Roadside America

Badlands National Park, South Dakota

In the spring of 2014, I had the opportunity to travel to Badlands National Park with an old friend. On the way, we ran into “Winter Storm Xenia,” which hit parts of Minnesota, North Dakota, South Dakota, and northeast Wyoming. There were 5-6 foot snow drifts in Roseau, Minn and wind gusts of up to 64 mph in Rapid City. The storm cleared up the next day, but left a dusting of snow all over the Badlands.


Growing up in Illinois, I had no concept of “wide open spaces.” It’s incredible to see golden, unbroken prairie stretching to the horizon under a big blue sky. At the Badlands, the earth just seems to fall away into huge rippling land forms. I got this shot of my friend (a better photographer than I’ll ever be) in action at the canyon edge.


Badlands National Monument was established on January 25, 1939, and it became a national park in 1978. It consists of 379 square miles of land, offering hiking trails, camping sites, and  educational visitors centers. People even come to find fossils.

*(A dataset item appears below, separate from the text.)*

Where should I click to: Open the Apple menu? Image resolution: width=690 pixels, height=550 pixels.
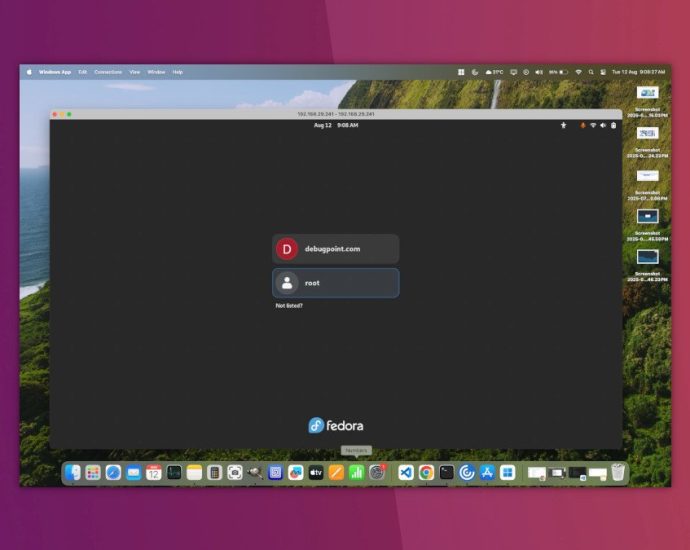29,72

The Badlands formed when soft sedimentary rock slowly eroded over half a million years. Buttes, pinnacles, and spires are the three main land forms you’ll see at the park.


A variety of animals live in the Badlands, including bison, mule deer, white-tailed deer, Rocky Mountain bighorn sheep, and pronghorn. You’re not supposed to get within 100 yards of them, but they come pretty close to the roadside. A small herd of mule deer are depicted below. Mule deer have black tipped tails and large ears.


Rocky Mountain bighorn sheep are known for their large, round horns. We were lucky to catch a glimpse of a few grazing on the prairie.


We drove through the Badlands twice, once on our way out west and again on our way back home, since snow cut short our first visit. In the picture below, you’ll see what I mean about “wide open spaces.” We have some great views in Illinois, but nothing compared to this.


It takes a full hour to drive the entire loop road without stopping, but it’s well worth the trip. All roads are open 24 hours a day, year-round, so you can get some spectacular views of sunrise and sunset.